Top of Entries provided
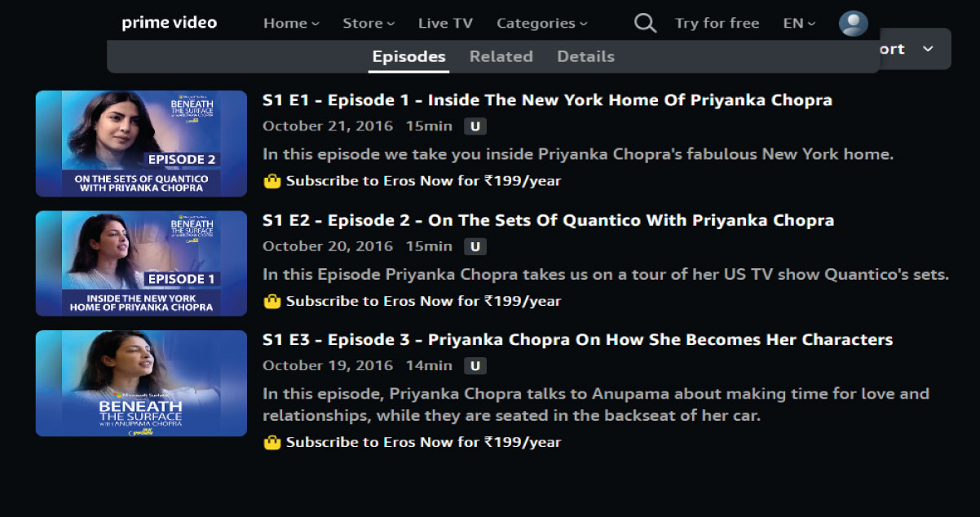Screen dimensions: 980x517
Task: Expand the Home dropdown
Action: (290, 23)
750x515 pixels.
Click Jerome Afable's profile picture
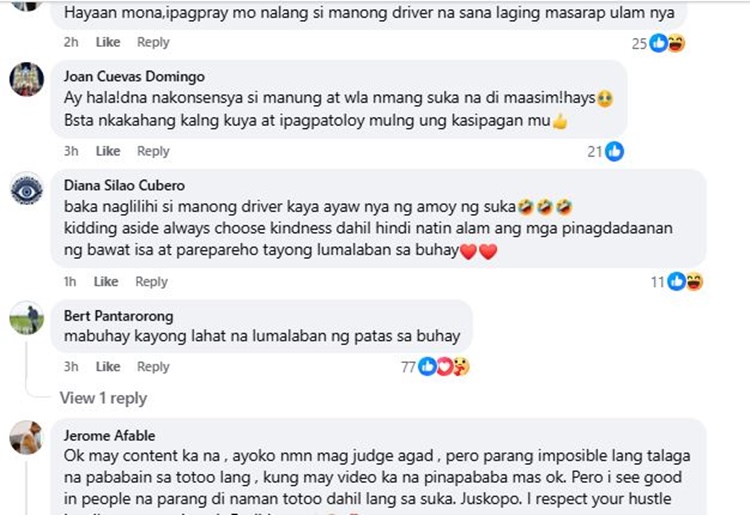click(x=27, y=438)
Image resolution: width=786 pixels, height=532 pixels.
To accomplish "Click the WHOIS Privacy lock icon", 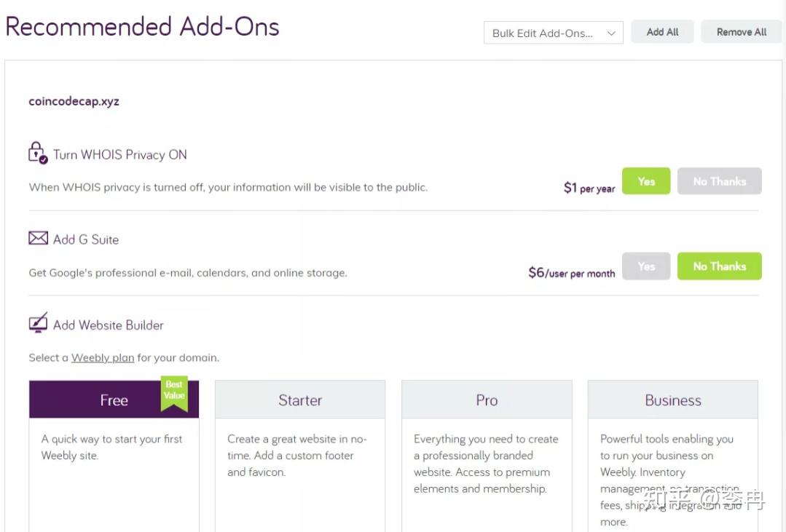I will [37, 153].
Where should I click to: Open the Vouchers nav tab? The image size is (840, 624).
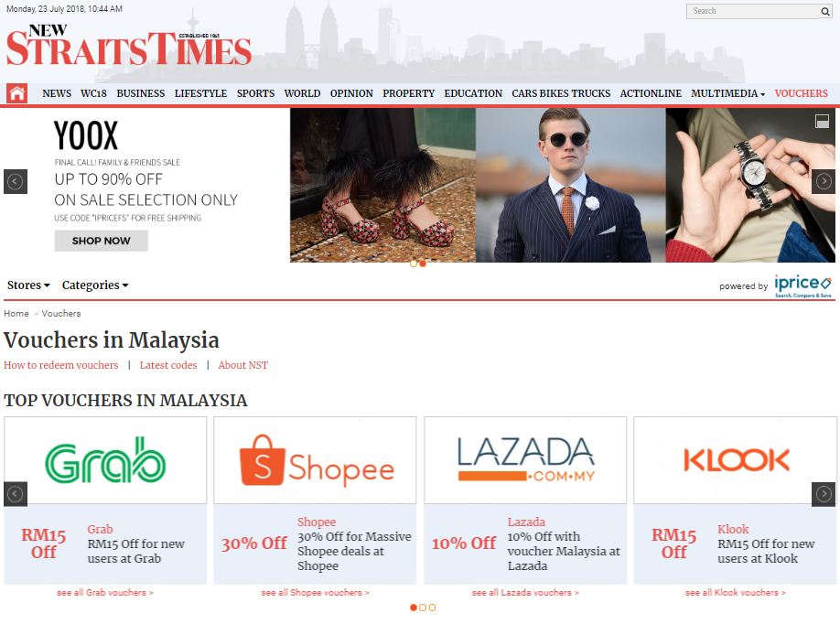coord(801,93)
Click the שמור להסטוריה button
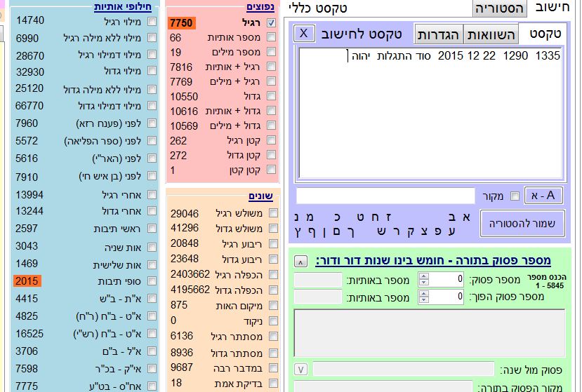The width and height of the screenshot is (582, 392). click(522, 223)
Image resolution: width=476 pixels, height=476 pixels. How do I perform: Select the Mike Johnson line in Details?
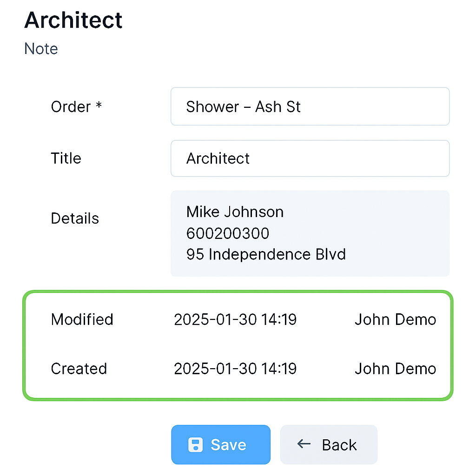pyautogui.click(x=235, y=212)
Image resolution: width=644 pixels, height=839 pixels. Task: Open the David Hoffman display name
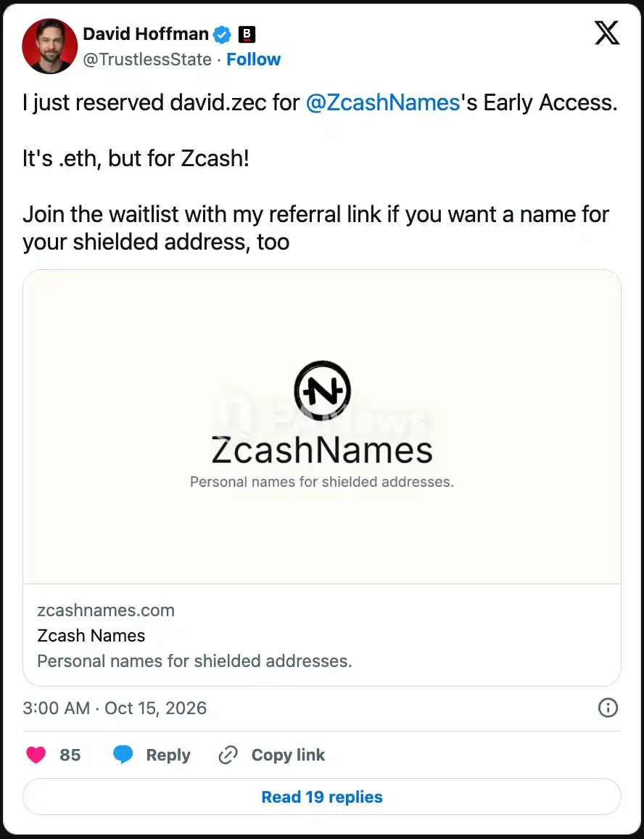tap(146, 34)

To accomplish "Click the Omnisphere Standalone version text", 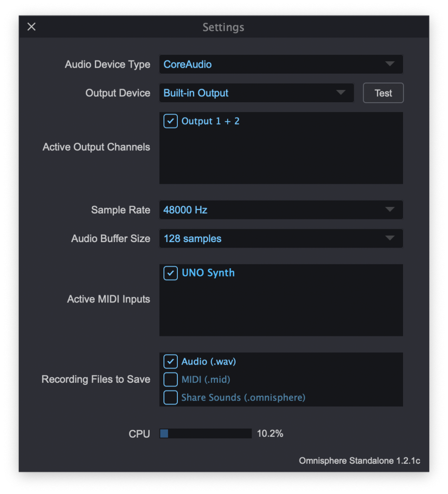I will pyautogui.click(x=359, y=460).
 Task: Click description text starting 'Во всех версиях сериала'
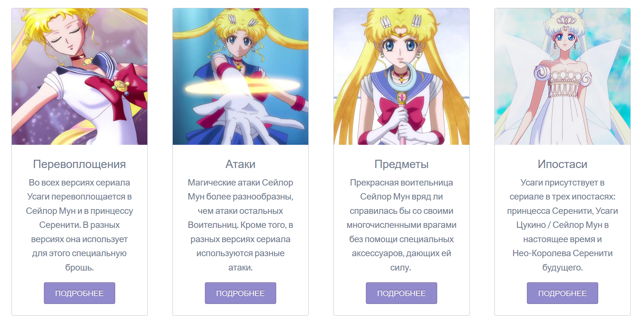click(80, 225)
Bottom of Entries provided
Assignment: Output only these lines, word for word: the line containing "Task: Click description" and every line after it through the last line of the data. Omit the pictures.

Written response:
 Task: Click description text starting 'Во всех версиях сериала'
click(80, 225)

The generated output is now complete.